+++ DOCUMENTO
Navidad

Más allá del espejo

Sí, es posible que, salvo los inviernos, las cosas sean más complicadas y frías que cuando él empezaba. Pero no todas. No quiere ahogarse en nostalgia

Gervasio vuelve a mirar la fila de billetes de lotería que ha desplegado sobre la mesa y comprueba, como cada año, que no le ha tocado nada. Hoy, ni siquiera lo jugado. Nunca cae. Ha vuelto a escuchar ese enunciado de la matemática fría según el cual existe tan sólo una entre cien mil posibilidades de que tu número sea el gordo, y un 12 por ciento en la estadística de que te caiga algún tipo de premio. Eso dicen los locutores. A él, hoy, ni la pedrea.

Todavía resuena como lo hace desde que él tiene memoria, el soniquete monótono de los niños de San Ildefonso, más armonioso cuando cantaban pesetas, o al menos le parece a él, aunque quizá sea cosa de la edad, y esté ya en esas fechas en las que los recuerdos hablan de que todo sonaba, sabía y duraba más y mejor que ahora. Será eso.

Lo que no tiene discusión es que en las navidades de su infancia hacía más frío, y aquella ingenua publicidad de muñecas andantes y regresos a casa que hacían saltar lágrimas, sólo te invadía en la tele o en los periódicos. Ahora todo son luces y las pantallas en movimiento en cualquier esquina o parada de autobús, te asaltan con historias que son emociones y esconden productos que te las regalan.

A veces a Gervasio le parece que esa hiperconexión complica las cosas y se lo pone todo más difícil a quienes, como él, tienen una edad que no es aún la de la jubilación, pero se resiente de la falta de músculo en eso de lo virtual o las relaciones humanas encauzadas por la fría tecnología. Se educaron en papel y lápiz y les ha costado un triunfo llegar a navegar entre teclados y luz azul.

Sí, es posible que, salvo los inviernos, las cosas sean más complicadas y frías que cuando él empezaba. Pero no todas. No quiere ahogarse en nostalgia, y mucho menos a pocas horas de reunirse con la familia ante la que se niega a representar el papel de abuelo cebolleta –qué viejuno, ¿verdad?– o analfabeto digital. Porque no quiere y porque no lo es. Se adapta y saca también tajada de lo mucho bueno que tiene la interconexión: hoy tenemos más cerca la información, más pronto el conocimiento, más ágil el aprendizaje. Estás a un clic de saber lo que antes te costaba encontrar una eternidad, y el manejo de bibliografía ha sido sustituido por la destreza de navegar por la red, algo accesible a casi todo el mundo. Incluido él mismo.
++++++
+++ FRAGMENTOS DE DATOS
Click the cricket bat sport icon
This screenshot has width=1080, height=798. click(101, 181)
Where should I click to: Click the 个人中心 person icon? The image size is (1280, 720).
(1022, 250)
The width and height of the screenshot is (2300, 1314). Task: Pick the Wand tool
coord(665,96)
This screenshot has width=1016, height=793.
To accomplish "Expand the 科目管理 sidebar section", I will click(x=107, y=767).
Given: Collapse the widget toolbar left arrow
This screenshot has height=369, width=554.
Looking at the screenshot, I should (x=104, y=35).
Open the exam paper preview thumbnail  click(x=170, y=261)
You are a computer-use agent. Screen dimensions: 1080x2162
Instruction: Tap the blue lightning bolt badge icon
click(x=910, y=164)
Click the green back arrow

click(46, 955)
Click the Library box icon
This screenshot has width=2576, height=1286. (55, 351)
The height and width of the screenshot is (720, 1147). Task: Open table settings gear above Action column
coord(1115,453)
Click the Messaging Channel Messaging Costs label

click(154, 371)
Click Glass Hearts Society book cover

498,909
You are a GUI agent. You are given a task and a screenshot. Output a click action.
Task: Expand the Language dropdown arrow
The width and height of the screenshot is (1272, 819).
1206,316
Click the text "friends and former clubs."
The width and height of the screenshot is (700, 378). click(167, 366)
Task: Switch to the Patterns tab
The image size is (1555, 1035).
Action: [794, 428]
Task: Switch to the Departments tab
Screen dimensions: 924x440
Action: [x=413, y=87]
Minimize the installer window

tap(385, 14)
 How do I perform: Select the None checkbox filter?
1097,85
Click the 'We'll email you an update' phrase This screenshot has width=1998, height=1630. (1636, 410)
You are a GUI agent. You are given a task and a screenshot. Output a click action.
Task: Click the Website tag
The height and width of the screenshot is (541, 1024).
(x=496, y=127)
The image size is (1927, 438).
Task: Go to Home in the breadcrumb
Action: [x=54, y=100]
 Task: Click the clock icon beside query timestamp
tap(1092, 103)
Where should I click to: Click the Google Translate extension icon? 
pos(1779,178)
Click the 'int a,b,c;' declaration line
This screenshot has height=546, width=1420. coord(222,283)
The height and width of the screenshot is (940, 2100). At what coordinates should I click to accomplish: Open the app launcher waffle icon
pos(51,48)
++++++
> TAREA A
Indique si cada afirmación concuerda con el texto sobre la Navidad y cite literalmente las palabras que lo deciden.
(i) Este año a Gervasio le ha tocado al menos la pedrea.
(ii) En las navidades de la infancia de Gervasio hacía más frío que ahora.
(iii) Gervasio ya ha alcanzado la edad de jubilación.
> TAREA B
Responda a estas preguntas con los datos del texto sobre la Navidad:
(i) Según los locutores, ¿qué probabilidad hay de que caiga algún tipo de premio?
(ii) ¿Qué niños entonan el soniquete que Gervasio recuerda desde que tiene memoria?
(iii) ¿Con qué se educaron quienes, como Gervasio, aún no tienen edad de jubilarse?
> TAREA C
Transcriba del texto sobre la Navidad todo lo que va desde "Más allá del" hasta "ni la pedrea.", ambos incluidos.

> RESULTADO ESPERADO A
(i) No: "A él, hoy, ni la pedrea."
(ii) Sí: "Lo que no tiene discusión es que en las navidades de su infancia hacía más frío"
(iii) No: "quienes, como él, tienen una edad que no es aún la de la jubilación"

> RESULTADO ESPERADO B
(i) Un 12 por ciento.
(ii) Los niños de San Ildefonso.
(iii) Con papel y lápiz.

> RESULTADO ESPERADO C
Más allá del espejo

Sí, es posible que, salvo los inviernos, las cosas sean más complicadas y frías que cuando él empezaba. Pero no todas. No quiere ahogarse en nostalgia

Gervasio vuelve a mirar la fila de billetes de lotería que ha desplegado sobre la mesa y comprueba, como cada año, que no le ha tocado nada. Hoy, ni siquiera lo jugado. Nunca cae. Ha vuelto a escuchar ese enunciado de la matemática fría según el cual existe tan sólo una entre cien mil posibilidades de que tu número sea el gordo, y un 12 por ciento en la estadística de que te caiga algún tipo de premio. Eso dicen los locutores. A él, hoy, ni la pedrea.